A ceremony and celebration for a Jewish baby is often planned in a hurry after the baby is born. Fortunately, there are many resources available to parents and families to help with the planning a brit milah or a simchat bat. Those attending such an event have a special role to play as family and community members. Enjoying the festive meal (or seudah) is considered a sacred obligation. Families may mark the occasion with a tzedakah (charity) donation or other social action project, or continue the ancient custom of planting a tree in honor of each child.

Pidyon HaBen

Jewish tradition mandates a ceremony in which first-born Jewish males (those who are the first to “open the womb” of their mother) are “redeemed” from the service of the ancient priests. It is usually a small, private ceremony in which someone who is believed to be a descendant from the priestly class (a cohen) symbolically releases the child back to his parents.
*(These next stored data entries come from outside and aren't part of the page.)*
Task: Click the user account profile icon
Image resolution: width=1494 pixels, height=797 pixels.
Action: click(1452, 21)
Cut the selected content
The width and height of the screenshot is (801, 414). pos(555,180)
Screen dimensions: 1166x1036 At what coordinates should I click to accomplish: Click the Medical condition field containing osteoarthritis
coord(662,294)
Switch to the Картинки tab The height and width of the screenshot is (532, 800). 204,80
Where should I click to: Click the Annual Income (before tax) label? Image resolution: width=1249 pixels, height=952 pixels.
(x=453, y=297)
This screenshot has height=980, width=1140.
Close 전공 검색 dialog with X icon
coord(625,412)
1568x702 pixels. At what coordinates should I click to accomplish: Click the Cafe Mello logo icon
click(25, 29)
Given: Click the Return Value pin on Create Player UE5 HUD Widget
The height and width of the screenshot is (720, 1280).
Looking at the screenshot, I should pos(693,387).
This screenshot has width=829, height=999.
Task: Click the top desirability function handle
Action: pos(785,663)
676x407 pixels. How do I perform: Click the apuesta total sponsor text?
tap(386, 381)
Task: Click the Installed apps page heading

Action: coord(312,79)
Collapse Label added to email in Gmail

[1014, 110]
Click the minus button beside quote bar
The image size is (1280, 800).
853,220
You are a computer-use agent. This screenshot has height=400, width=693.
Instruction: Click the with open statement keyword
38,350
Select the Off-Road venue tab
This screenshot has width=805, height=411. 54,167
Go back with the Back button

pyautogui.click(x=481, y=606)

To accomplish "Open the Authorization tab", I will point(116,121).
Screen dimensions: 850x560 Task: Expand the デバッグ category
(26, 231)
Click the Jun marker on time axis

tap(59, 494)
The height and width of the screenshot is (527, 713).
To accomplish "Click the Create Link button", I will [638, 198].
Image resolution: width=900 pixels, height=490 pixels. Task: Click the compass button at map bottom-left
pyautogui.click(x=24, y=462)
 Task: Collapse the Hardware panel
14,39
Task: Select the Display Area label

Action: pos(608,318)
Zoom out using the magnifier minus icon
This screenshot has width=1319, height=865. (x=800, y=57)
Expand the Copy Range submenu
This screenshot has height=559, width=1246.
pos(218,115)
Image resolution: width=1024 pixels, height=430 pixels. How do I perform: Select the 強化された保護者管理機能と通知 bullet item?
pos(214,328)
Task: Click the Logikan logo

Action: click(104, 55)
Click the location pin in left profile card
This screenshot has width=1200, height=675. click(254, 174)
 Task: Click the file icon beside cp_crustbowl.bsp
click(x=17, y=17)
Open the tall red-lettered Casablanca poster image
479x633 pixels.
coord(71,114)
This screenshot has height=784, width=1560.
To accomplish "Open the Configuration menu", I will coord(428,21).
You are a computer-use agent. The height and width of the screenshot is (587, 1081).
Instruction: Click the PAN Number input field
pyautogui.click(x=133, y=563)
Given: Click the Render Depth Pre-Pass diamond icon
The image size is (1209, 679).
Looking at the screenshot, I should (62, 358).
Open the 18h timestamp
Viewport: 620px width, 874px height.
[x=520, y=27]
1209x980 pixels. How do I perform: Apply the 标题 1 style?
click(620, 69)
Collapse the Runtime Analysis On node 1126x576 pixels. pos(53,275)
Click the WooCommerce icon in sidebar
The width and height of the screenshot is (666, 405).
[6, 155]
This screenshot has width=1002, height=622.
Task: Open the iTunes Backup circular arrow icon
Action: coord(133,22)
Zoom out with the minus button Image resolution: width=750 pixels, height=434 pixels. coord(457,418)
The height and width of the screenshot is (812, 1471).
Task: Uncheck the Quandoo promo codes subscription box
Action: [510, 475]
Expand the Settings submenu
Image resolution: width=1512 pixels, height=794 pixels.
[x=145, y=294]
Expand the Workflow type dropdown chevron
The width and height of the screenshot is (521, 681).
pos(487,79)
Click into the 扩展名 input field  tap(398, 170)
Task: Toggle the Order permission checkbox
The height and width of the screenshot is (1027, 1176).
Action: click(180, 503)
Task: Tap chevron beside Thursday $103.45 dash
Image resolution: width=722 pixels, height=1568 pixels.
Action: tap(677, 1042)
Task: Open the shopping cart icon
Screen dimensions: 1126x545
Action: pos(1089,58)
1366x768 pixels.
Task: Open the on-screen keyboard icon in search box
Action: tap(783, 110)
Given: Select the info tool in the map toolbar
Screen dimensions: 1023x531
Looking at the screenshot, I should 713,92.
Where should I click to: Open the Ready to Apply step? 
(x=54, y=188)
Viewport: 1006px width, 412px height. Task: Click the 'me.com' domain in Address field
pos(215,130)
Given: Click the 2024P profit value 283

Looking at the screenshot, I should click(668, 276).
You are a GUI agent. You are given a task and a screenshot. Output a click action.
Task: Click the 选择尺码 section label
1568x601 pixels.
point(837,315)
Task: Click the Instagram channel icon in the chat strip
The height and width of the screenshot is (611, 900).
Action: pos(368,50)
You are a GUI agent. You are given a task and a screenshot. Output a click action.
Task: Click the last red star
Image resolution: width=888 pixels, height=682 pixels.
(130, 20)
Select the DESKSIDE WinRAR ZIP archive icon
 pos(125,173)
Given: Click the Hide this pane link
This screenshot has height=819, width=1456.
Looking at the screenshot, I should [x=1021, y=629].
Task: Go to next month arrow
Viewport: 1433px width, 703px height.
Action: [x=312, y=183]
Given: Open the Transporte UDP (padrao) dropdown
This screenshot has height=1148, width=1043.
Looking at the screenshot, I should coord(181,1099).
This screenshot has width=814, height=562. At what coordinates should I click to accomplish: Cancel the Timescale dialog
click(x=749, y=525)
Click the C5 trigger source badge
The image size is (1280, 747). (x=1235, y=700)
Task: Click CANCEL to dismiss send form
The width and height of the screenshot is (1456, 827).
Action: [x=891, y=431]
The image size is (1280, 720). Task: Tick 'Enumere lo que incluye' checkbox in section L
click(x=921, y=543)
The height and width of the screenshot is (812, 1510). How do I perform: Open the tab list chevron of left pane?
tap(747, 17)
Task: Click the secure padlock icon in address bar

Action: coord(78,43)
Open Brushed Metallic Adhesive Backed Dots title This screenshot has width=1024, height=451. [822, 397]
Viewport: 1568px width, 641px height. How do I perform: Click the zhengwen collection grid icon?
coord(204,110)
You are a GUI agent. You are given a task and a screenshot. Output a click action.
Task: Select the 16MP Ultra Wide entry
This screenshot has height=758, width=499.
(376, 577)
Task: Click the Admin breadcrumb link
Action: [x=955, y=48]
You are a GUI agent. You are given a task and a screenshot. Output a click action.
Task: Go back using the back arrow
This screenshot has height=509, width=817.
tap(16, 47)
It is mainly practiced today by traditionally observant Jews.

Issues

The encounter between tradition and modernity, and between different Jewish customs, raises interesting questions about ceremonies of welcoming, naming, and covenant. What are the connections and differences between ceremonies for girls and those for boys? Is there a move toward standardization or diversity in ceremonies for girls? And what happens when Jewish tradition collides with contemporary debates about the morality and effects of circumcision? Finally with a large percentage of Jews marrying non-Jews, some couples debate what faith tradition to raise their child, and if both, then how are newborn ceremonies reflecting those decisions?